遺称地は不明であるが、土庄にちなむ名と思われ、現渕崎ふちざき地区から肥土山ひとやま地区に至る一帯に比定される。治承二年(一一七八)六月一二日の後白河院庁下文案(石清水文書)によれば、当庄はもともと石清水少別当禅基の相伝私領であり、応保元年(一一六一)死去するまで知行していたが、その後、命禅より別当慶清が譲与を受けたという。禅基と命禅は、八幡祠官俗官并所司系図(石清水八幡宮記録)の海氏系図によれば親子であることが知られる。系図の注記によれば、当庄の根本領主は承保二年(一〇七五)に死去した山城石清水いわしみず八幡宮少別当の清基である。その後、当庄に関する記事はみえないが、領主の地位は清基の子孫に伝領されて禅基・命禅父子に至ったのであろう。応保元年、父禅基の死去により当庄の領主となった命禅は、その地位を保つため自らが所属する石清水社の別当慶清に、治承二年以前のある時点で寄進したのであろう。
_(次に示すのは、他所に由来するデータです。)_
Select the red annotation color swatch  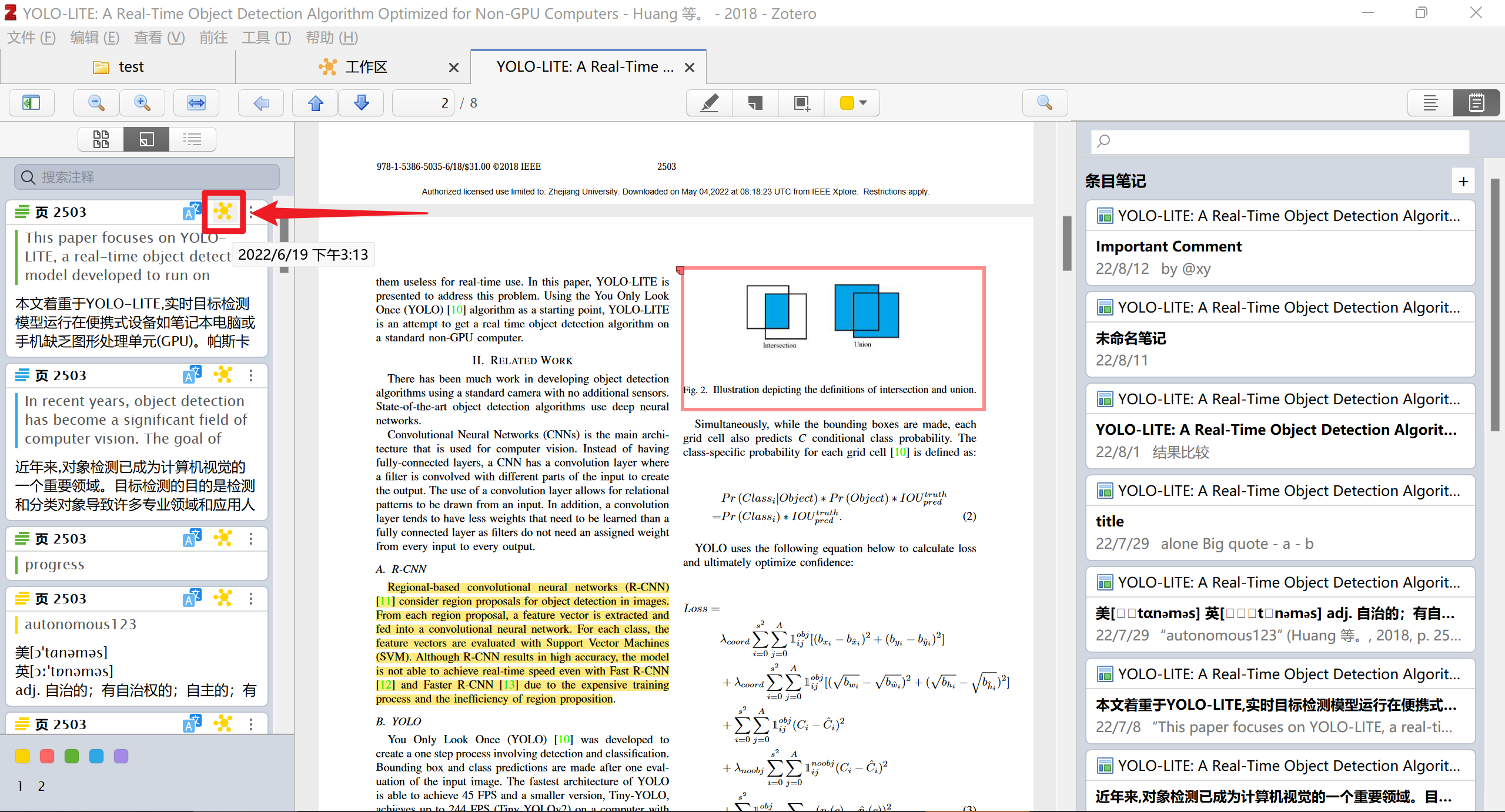[46, 756]
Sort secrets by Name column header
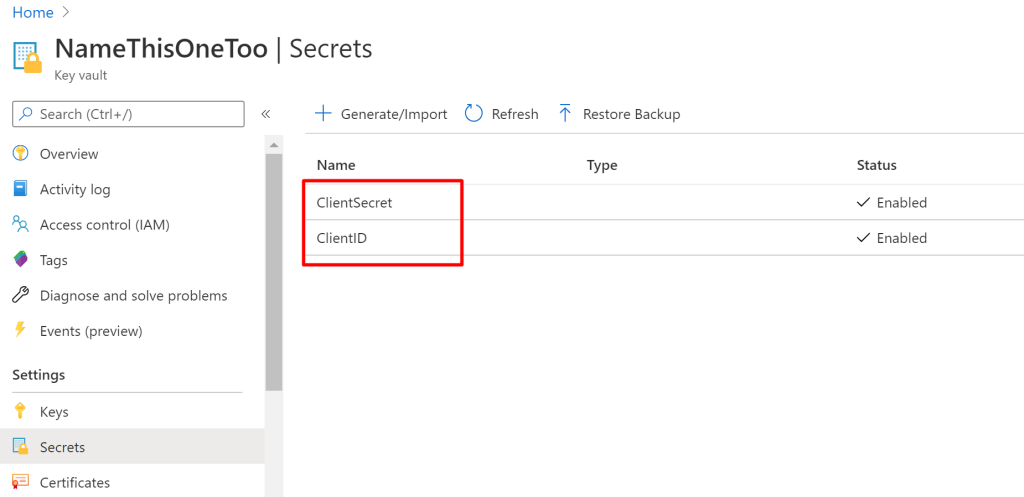1024x497 pixels. pos(336,165)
源平合戦に際しての命禅の死去により、当庄根本領主の系統は絶えたかにみえるが、前掲系図によれば、禅基の兄禅覚の孫に紀家光がいる。この一族はもともと海氏である。一方、当庄の鎮守神として勧請されたと推測される肥土庄別宮八幡宮(富丘八幡神社)縁起を記した応永元年(一三九四)頃成立の別宮八幡宮縁起(紀氏旧記・小豆島八幡宮縁起ともいう)には、弘安六年(一二八三)頃の公文として紀家能、応安七年(一三七四)の下司として紀家貞、そして縁起が作成されたときの執行紀家光など多くの紀氏一族の名がみえている。かれらに共通することはいずれも名前に「家」の一字を用いている点である。根本領主の子孫が現地で庄務をとる所職を相伝することは通例であるから、当庄の下司や公文などとして現れる紀氏一族を根本領主海氏の末裔とみることができよう。